En scène, un homme et une femme, Pierre Arditi et Catherine Hiegel, mariés depuis trente ans, dont les seules préoccupations sont la télévision (particulièrement les programmes animaliers), les repas et leurs interminables discussions, qui commencent invariablement par un « Moi je crois pas ! » lancé par l’homme, suscitant immédiatement l’opposition de sa compagne. Les sujets abordés sont très variés : du Yéti au 11 septembre, de l’Immaculée Conception à la voisine espagnole, de la vie après la mort à la taille du sexe des hommes…La dispute surgit à chaque réplique, drôle et acide.

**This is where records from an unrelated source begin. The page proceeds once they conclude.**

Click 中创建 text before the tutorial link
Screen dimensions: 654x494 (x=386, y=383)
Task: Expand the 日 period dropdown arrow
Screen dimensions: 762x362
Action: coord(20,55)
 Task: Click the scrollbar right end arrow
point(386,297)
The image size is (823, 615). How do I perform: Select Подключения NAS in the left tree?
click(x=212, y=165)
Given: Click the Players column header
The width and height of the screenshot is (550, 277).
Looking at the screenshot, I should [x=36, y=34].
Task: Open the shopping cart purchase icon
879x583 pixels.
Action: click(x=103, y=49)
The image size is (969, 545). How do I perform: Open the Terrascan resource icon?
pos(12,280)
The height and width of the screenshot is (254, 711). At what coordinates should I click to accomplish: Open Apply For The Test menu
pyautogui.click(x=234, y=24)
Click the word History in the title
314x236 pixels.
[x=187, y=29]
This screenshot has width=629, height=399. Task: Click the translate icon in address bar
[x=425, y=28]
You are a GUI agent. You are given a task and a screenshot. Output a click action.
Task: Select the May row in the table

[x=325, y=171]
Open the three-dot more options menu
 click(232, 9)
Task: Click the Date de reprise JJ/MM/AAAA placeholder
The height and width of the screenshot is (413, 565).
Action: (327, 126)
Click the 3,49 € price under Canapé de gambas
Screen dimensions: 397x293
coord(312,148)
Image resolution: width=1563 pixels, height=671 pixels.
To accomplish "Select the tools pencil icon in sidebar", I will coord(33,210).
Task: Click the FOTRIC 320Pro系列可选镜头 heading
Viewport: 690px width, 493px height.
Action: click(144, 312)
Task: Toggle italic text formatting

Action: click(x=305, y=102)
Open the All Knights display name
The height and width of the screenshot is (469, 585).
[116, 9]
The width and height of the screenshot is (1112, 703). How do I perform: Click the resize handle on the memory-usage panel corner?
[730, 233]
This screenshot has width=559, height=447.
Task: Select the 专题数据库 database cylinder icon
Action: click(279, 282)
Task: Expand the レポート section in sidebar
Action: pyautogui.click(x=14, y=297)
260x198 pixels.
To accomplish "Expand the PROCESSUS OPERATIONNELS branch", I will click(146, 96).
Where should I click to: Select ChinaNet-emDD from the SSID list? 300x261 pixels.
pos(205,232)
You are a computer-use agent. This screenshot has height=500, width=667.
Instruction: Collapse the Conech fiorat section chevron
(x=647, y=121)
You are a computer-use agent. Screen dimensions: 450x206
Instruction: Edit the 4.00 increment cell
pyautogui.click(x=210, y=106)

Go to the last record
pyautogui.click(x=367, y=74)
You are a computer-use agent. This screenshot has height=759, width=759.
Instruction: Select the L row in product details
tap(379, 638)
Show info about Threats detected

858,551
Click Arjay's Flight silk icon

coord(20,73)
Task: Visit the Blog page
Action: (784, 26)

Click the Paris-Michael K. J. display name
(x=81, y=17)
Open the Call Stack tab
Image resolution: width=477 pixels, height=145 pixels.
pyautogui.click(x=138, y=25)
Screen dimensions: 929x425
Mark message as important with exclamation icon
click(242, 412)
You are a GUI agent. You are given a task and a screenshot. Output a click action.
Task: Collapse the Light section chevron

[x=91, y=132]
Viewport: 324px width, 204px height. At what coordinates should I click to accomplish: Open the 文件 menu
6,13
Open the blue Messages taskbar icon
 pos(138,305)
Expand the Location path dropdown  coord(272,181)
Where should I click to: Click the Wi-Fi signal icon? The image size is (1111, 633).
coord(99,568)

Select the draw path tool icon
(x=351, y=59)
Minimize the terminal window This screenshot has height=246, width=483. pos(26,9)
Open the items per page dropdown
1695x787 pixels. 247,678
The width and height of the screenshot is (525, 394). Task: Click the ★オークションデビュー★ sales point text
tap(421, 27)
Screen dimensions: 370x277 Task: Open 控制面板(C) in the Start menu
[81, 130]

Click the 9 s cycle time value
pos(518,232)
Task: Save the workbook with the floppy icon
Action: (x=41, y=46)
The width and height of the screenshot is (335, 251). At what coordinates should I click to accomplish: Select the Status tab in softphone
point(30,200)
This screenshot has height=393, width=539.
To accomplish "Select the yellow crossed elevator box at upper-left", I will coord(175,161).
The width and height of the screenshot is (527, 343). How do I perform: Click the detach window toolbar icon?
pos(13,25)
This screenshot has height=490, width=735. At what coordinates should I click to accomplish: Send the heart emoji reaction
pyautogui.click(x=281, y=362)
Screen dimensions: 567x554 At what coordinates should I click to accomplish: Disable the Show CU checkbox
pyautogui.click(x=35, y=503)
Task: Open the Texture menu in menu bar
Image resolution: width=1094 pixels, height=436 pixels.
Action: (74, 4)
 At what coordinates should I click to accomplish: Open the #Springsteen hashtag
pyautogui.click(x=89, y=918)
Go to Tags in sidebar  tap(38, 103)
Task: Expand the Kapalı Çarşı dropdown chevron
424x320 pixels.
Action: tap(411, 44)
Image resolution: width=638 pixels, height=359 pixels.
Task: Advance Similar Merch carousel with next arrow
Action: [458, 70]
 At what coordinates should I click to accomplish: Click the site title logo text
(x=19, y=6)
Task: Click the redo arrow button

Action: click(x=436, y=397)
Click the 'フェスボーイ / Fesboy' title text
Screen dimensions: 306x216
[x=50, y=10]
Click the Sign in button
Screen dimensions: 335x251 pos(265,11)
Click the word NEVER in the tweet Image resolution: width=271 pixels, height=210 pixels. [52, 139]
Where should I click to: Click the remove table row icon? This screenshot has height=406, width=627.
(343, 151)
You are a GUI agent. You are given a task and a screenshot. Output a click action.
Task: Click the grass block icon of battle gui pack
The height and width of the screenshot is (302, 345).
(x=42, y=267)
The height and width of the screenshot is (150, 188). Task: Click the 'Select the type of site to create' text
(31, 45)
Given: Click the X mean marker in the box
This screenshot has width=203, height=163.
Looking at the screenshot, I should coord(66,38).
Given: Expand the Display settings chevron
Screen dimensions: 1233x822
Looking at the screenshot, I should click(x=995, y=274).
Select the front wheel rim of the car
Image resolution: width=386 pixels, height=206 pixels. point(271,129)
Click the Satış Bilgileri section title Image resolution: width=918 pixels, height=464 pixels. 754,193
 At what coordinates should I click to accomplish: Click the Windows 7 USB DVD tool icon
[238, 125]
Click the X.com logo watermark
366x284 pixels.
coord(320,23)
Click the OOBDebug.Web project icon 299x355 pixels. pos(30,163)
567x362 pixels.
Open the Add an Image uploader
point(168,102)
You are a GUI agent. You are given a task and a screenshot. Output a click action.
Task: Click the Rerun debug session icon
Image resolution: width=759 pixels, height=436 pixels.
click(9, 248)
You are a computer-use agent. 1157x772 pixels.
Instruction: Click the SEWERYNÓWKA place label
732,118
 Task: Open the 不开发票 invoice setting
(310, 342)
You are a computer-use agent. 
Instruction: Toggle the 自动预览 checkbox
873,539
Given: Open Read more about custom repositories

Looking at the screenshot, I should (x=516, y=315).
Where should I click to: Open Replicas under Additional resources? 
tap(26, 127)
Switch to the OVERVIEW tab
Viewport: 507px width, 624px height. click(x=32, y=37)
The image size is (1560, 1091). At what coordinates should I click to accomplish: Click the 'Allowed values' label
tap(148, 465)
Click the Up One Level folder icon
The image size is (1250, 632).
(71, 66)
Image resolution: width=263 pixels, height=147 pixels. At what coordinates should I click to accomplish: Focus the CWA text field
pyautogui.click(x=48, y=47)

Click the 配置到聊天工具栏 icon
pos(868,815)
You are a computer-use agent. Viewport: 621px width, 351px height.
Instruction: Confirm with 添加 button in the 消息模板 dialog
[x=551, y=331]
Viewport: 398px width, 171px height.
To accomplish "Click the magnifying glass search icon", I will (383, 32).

Il ne s’agit pas de scènes de ménage banales mais plutôt d’un mode de vie, d’une vie « qui n’en est pas une », comme dit l’héroïne, mais qui est la seule possible pour elle. Le couple se complaît dans cet enfermement, accentué par l’intelligente scénographie minimaliste de Charles Torjman – une banquette nue et les éclairages violents de la télévision invisible -, il refuse tout voyage, toute sortie. Il est son propre univers, nourri d’échanges verbaux, manifestations de son profond attachement.
Catherine Hiegel et Pierre Arditi sont brillants, au sommet de leur humour, visiblement complices. Aucune vulgarité dans le ton de leurs conversations, même les plus scabreuses. Le texte de Grumberg est juste, précis, incisif. Dans sa banale absurdité, il atteint une dimension universelle.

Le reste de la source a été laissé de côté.